* **Input data**:
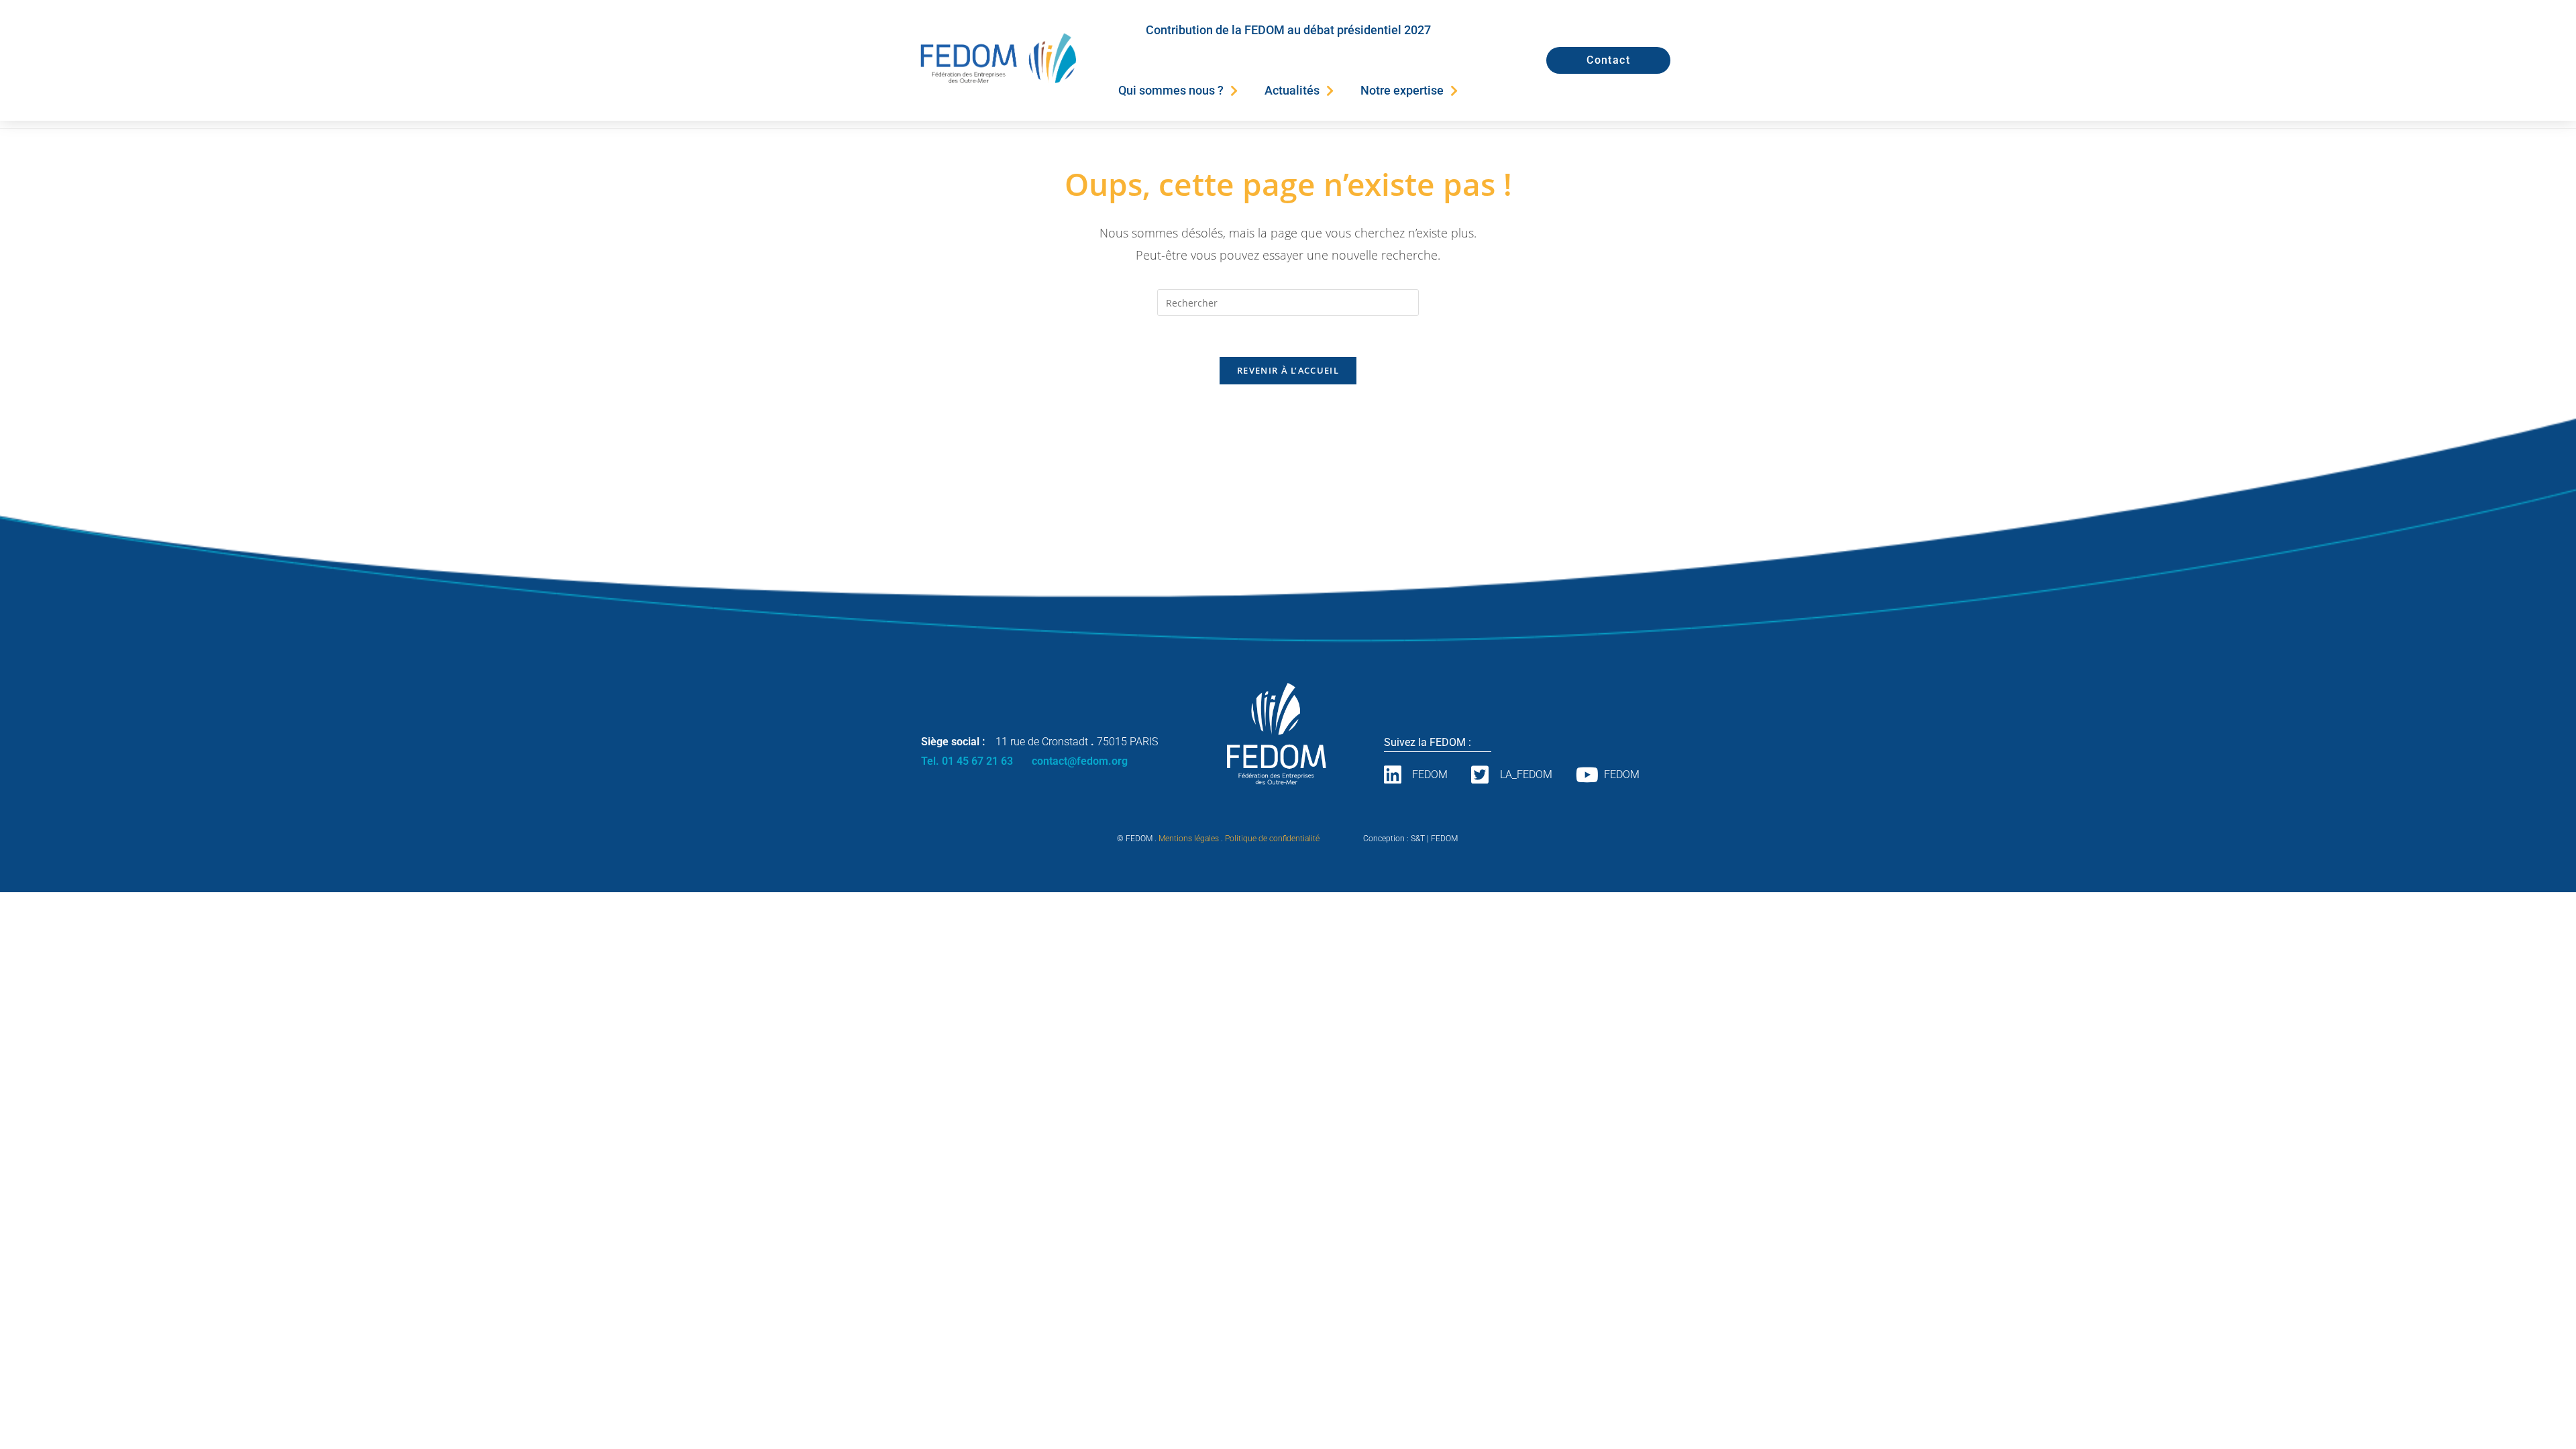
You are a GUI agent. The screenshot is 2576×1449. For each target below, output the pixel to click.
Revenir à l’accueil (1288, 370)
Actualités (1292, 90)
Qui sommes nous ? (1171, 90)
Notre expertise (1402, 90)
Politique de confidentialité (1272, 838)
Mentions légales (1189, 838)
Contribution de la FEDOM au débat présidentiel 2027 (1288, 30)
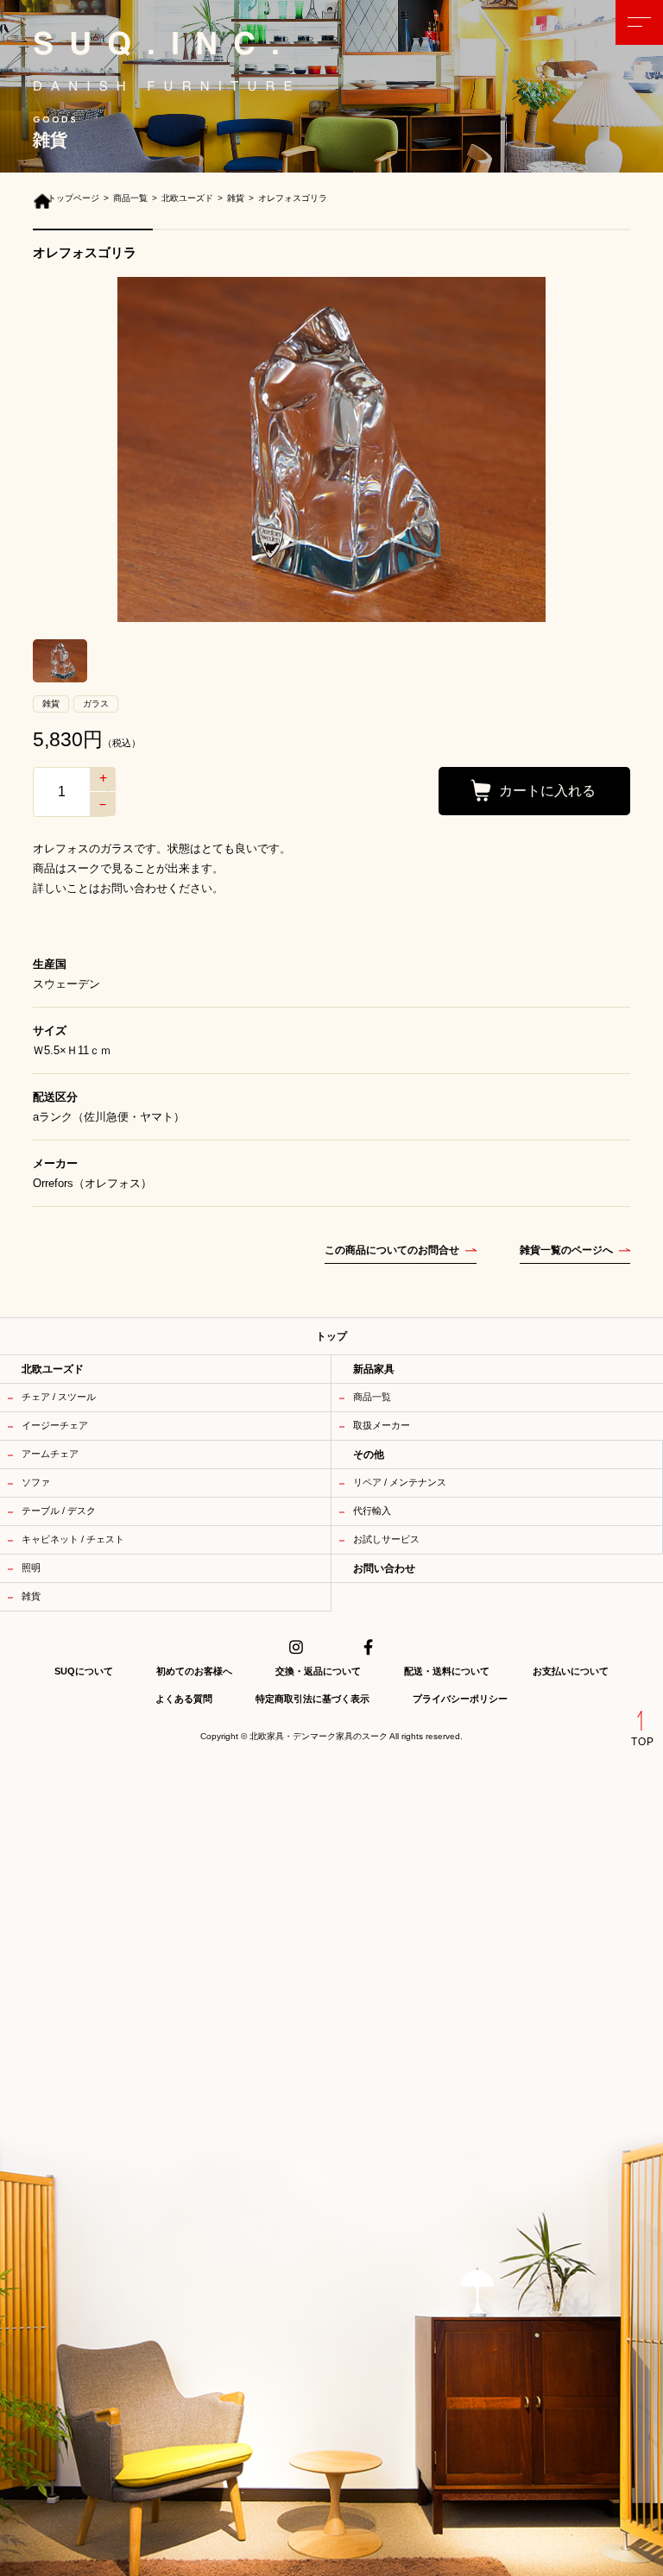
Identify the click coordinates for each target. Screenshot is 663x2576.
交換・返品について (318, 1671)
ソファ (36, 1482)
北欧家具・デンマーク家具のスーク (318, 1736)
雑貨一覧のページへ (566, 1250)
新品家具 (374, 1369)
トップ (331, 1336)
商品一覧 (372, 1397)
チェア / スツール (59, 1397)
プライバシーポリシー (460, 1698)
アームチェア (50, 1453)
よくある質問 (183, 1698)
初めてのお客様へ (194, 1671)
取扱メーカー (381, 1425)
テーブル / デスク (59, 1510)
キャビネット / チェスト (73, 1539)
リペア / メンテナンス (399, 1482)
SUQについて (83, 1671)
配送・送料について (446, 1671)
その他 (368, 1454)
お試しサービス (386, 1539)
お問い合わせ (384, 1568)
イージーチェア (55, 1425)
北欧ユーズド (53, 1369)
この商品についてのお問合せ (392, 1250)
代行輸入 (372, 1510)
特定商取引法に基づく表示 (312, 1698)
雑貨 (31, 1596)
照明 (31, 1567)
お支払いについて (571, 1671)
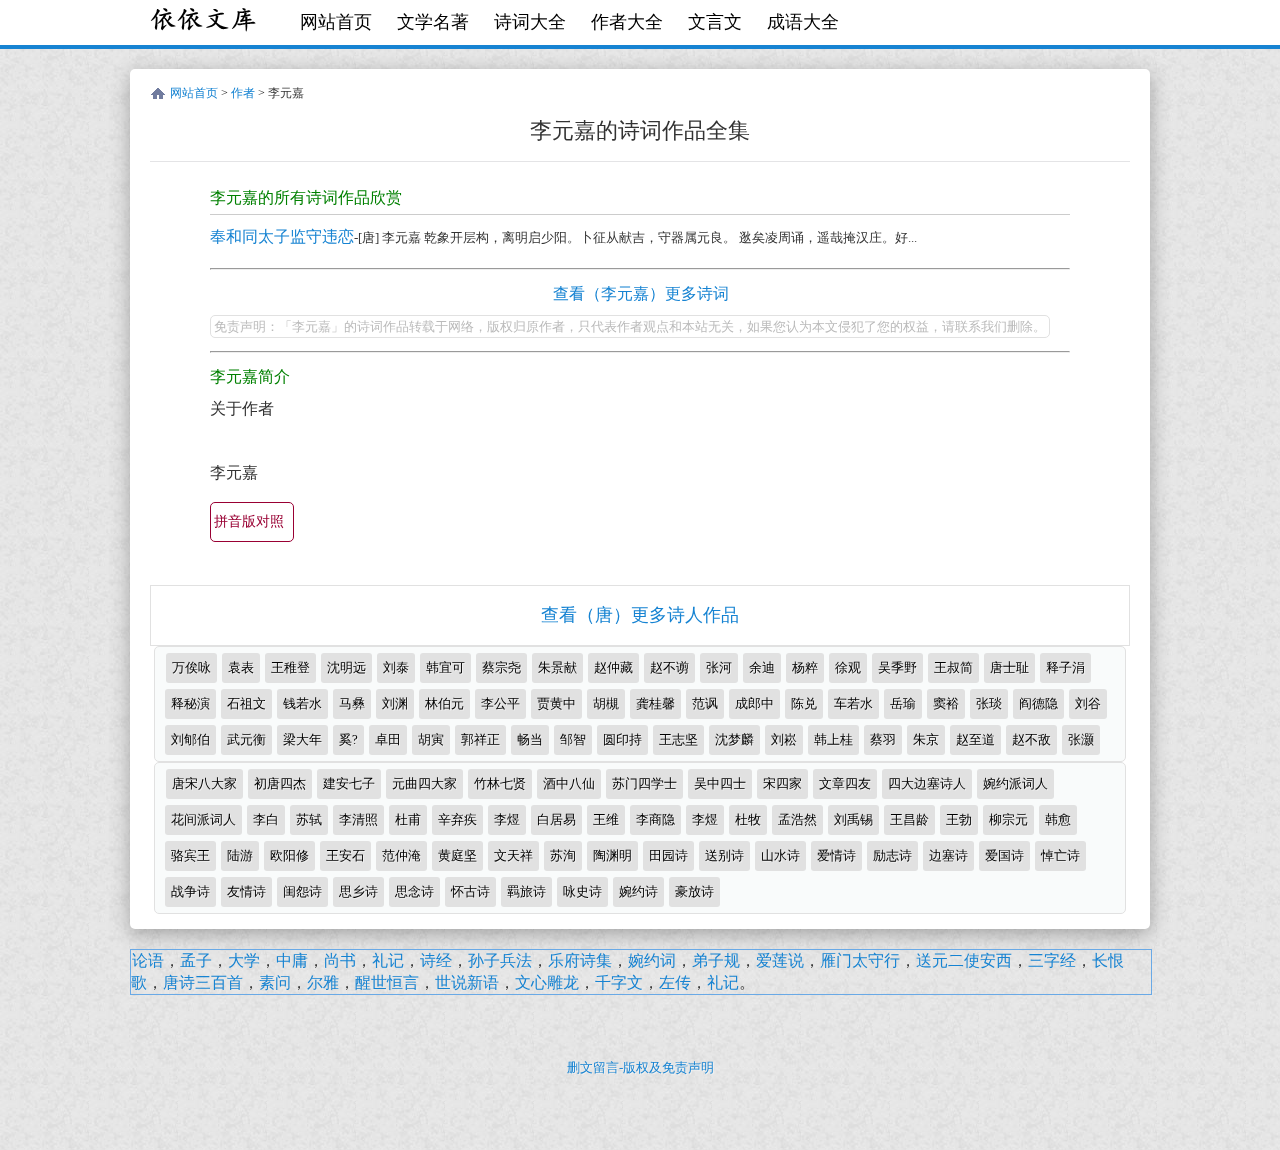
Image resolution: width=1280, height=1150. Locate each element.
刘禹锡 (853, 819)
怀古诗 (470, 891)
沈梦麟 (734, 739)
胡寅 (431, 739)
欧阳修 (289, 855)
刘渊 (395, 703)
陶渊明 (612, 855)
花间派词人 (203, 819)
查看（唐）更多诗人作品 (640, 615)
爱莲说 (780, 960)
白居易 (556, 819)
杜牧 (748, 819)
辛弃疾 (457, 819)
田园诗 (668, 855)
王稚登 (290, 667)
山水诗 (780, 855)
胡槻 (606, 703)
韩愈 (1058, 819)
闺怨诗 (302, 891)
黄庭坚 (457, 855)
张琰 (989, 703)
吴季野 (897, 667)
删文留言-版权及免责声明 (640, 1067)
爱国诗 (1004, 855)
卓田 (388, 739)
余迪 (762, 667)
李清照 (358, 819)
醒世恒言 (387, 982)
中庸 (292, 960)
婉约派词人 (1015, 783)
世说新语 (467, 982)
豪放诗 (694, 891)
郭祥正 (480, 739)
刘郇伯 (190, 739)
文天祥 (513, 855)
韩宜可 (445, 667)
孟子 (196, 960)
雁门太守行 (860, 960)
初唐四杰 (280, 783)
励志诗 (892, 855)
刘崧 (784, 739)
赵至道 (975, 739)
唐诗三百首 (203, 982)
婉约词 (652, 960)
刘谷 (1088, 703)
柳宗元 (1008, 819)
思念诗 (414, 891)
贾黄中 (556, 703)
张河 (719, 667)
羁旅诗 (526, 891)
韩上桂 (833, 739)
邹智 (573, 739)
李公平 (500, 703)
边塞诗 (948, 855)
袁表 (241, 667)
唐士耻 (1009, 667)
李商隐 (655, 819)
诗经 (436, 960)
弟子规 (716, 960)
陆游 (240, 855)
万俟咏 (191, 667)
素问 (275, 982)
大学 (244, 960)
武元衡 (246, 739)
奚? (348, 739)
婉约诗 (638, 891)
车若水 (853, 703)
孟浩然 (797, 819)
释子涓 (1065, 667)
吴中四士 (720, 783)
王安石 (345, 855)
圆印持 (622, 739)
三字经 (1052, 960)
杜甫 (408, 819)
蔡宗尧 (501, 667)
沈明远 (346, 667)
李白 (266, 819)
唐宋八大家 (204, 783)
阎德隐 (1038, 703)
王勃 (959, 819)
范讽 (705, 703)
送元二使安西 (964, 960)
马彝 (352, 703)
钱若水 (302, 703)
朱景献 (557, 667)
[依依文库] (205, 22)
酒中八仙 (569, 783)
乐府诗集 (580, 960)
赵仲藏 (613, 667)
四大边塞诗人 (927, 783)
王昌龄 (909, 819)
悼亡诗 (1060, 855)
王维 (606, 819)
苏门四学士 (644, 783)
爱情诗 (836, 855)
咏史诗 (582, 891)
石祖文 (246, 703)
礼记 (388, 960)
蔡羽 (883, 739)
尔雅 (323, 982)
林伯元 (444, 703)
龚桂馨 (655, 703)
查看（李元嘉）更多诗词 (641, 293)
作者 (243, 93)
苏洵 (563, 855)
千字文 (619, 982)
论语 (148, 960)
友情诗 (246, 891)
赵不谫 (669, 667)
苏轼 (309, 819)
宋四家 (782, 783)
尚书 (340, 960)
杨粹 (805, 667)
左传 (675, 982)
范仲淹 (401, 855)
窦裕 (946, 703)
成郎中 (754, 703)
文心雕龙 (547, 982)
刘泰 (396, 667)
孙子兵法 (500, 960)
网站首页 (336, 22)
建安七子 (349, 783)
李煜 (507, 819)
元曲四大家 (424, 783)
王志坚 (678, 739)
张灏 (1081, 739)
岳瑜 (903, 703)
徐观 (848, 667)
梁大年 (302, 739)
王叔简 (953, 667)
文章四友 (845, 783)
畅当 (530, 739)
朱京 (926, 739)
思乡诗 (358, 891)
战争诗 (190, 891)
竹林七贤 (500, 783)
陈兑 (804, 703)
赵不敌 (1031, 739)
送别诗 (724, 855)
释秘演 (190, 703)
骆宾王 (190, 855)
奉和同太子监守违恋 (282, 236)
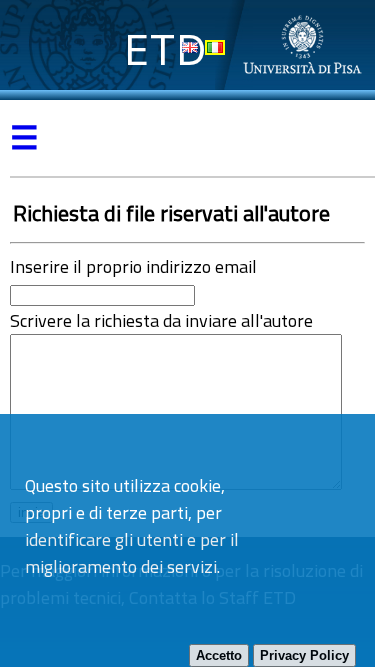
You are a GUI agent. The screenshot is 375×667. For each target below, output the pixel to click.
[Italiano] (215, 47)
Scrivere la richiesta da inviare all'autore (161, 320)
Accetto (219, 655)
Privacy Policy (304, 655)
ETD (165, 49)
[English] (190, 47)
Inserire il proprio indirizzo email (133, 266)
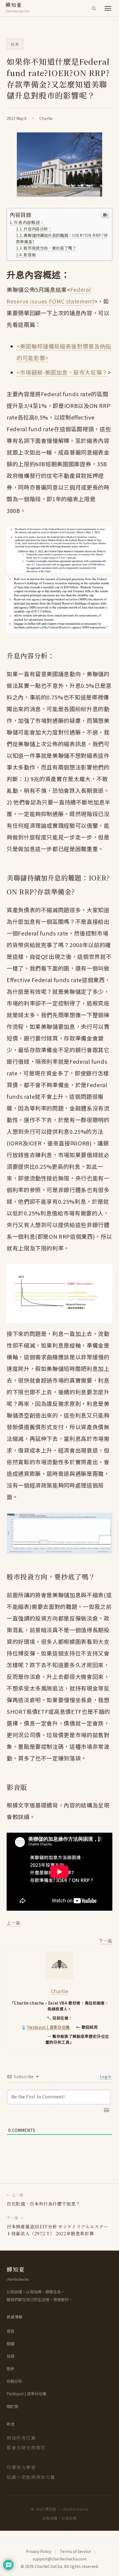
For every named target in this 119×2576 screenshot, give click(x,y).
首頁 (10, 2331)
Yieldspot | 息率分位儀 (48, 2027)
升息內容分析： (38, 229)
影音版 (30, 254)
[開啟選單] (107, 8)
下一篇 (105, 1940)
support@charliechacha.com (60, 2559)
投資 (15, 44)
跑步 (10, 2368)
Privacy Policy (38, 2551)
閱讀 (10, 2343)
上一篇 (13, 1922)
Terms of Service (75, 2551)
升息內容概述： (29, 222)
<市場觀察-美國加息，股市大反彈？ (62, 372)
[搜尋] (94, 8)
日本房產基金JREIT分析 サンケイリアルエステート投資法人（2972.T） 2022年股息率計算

* **Exercise**: Output only an exact transcription of the lines above from the one with "刘谷 (1088, 703)" up to and including the one with "苏门四学士 (644, 783)".

* **The completed task**:
刘谷 (1088, 703)
柳宗元 (1008, 819)
思念诗 (414, 891)
贾黄中 (556, 703)
张河 (719, 667)
羁旅诗 (526, 891)
韩上桂 (833, 739)
邹智 (573, 739)
李公平 (500, 703)
边塞诗 (948, 855)
袁表 (241, 667)
唐士耻 (1009, 667)
李商隐 (655, 819)
诗经 (436, 960)
弟子规 (716, 960)
陆游 (240, 855)
万俟咏 (191, 667)
素问 (275, 982)
大学 (244, 960)
武元衡 (246, 739)
奚? (348, 739)
婉约诗 (638, 891)
车若水 (853, 703)
孟浩然 (797, 819)
释子涓 (1065, 667)
吴中四士 (720, 783)
王安石 (345, 855)
圆印持 (622, 739)
三字经 (1052, 960)
杜甫 (408, 819)
蔡宗尧 (501, 667)
沈明远 (346, 667)
李白 (266, 819)
唐宋八大家 (204, 783)
阎德隐 (1038, 703)
王勃 (959, 819)
范讽 (705, 703)
送元二使安西 (964, 960)
马彝 (352, 703)
钱若水 (302, 703)
朱景献 (557, 667)
[依依文库] (205, 22)
酒中八仙 (569, 783)
乐府诗集 (580, 960)
赵仲藏 (613, 667)
四大边塞诗人 (927, 783)
王昌龄 (909, 819)
悼亡诗 (1060, 855)
王维 (606, 819)
苏门四学士 (644, 783)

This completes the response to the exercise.